Wednesday, October 22, 2008

Our EPF Savings In Jeopardy

The Finance Minister, Datuk Seri Najib Tun Razak announced two days ago that the Government will inject RM5 billion into ValueCap Sdn Bhd to invest in “undervalued companies”, presumed to be those listed on Bursa Malaysia. This was part of the initial slew of high-level measures announced by the Finance Minister, who at the same time confirmed that there will be no cut in the budgeted expenditure for 2009, currently debated in Parliament.

He then further announced yesterday that the source of the RM5 billion additional investment will not be from the Government's budget but instead be sourced from Employee Provident Fund (EPF)!

To me, directing EPF to fund RM5 billion ValueCap investment to shore up Bursa Malaysia is an abuse of Government's authority and puts to risk hard-earned savings of millions of its contributors.

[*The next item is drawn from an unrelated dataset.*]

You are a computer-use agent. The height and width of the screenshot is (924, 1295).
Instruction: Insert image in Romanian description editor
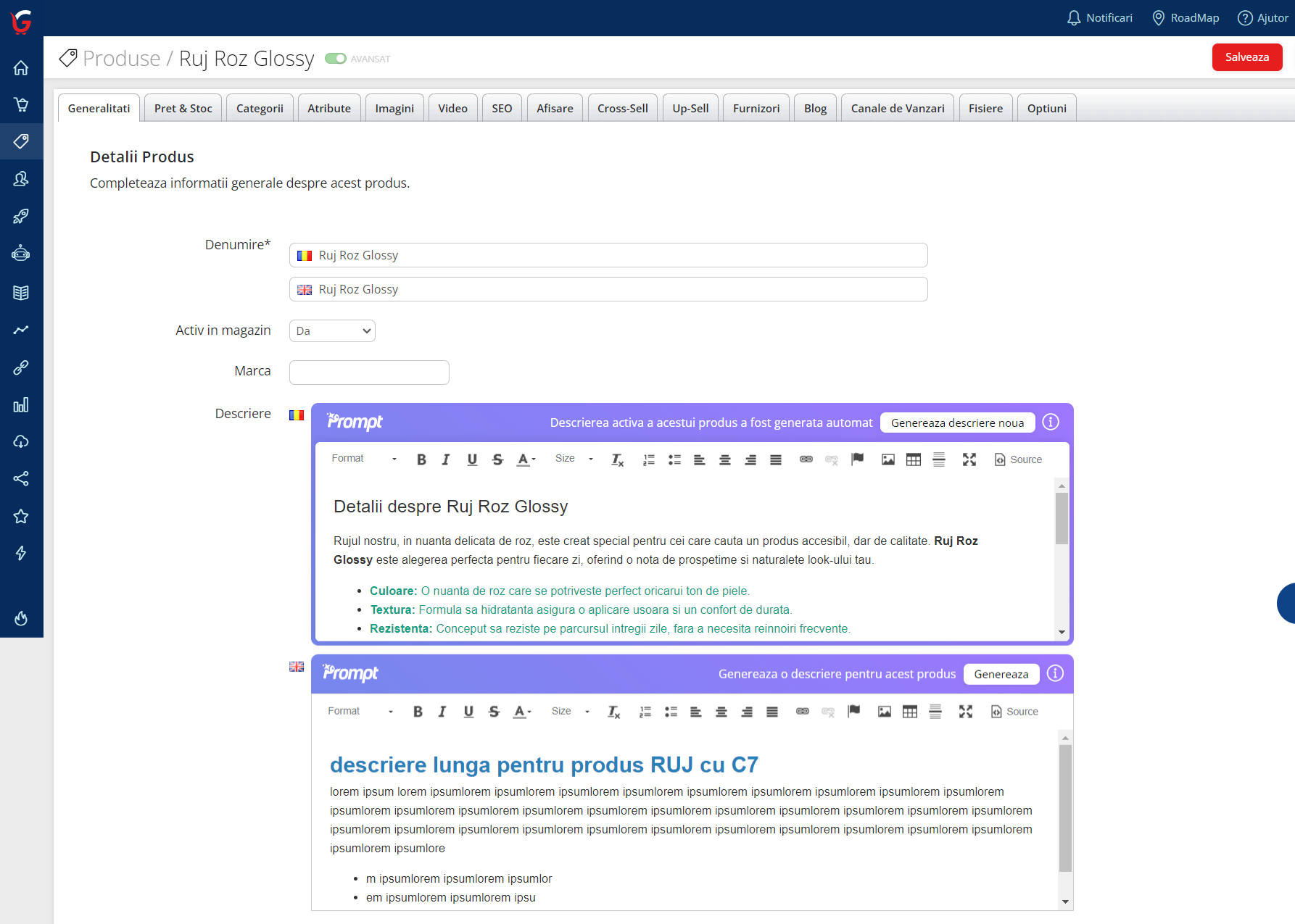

This clearly is an example of Barisan Nasional's bad governance and damages the credibility of Datuk Seri Najib as our new Finance Minister.

This RM5 billion off-budget measure raises several very worrying questions and concerns:
  1. 1.What measures have been put in place to ensure that the RM5 billion will be utilised in a fair and transparent manner and not be used instead to bail out Government-linked or crony companies whose stock prices have plummeted during the current financial crisis? Will ValueCap for example, be investing a substantial amount into Malayan Banking Berhad who has been hit badly, to a large extent due to its purchase of Bank International Indonesia at exhorbitant prices?

  2. Secondly and more critically, how will supporting the prices of stocks listed on Bursa Malaysia actually change the fundamentals, including but not limited to the efficiency and productivity, of our economy and its companies? 

  3. Most importantly, while agencies such as the EPF are under the purview of the Finance Minister, he has no basis to direct the EPF to make particular investment decisions. EPF investments is led by an investment panel, headed by Y.Bhg. Tan Sri Samsudin b. Osman and they should be given the leeway to decide what they regard as the best investment approach to protect and grow the hard-earned savings of ordinary Malaysians.
As a trustee of members' savings, the EPF must discharge our responsibility with sincerity, honesty and trustworthiness at all times. The investment panel's key objective should be looking at making investments at best prices to maximise returns, instead of investing for the purposes of supporting the stock market which will inevitably put at risk the EPF contributors' interest.

The 2nd Finance Minister's attempt to reassure the public that ValueCap will make money for EPF isn't reassuring at all, as it fails to consider the very real possibly that ValueCap can at the same time lose money for the people!  Why must EPF be forced to invest via ValueCap when it has its own investment panel?

And since our financial institutions have been declared to be sound and financially stable, and hence not susceptible to the current global financial crisis, the Government should let the market dictate its stock prices, while the Government focuses its spending areas which will generate high economic multipliers for the economy.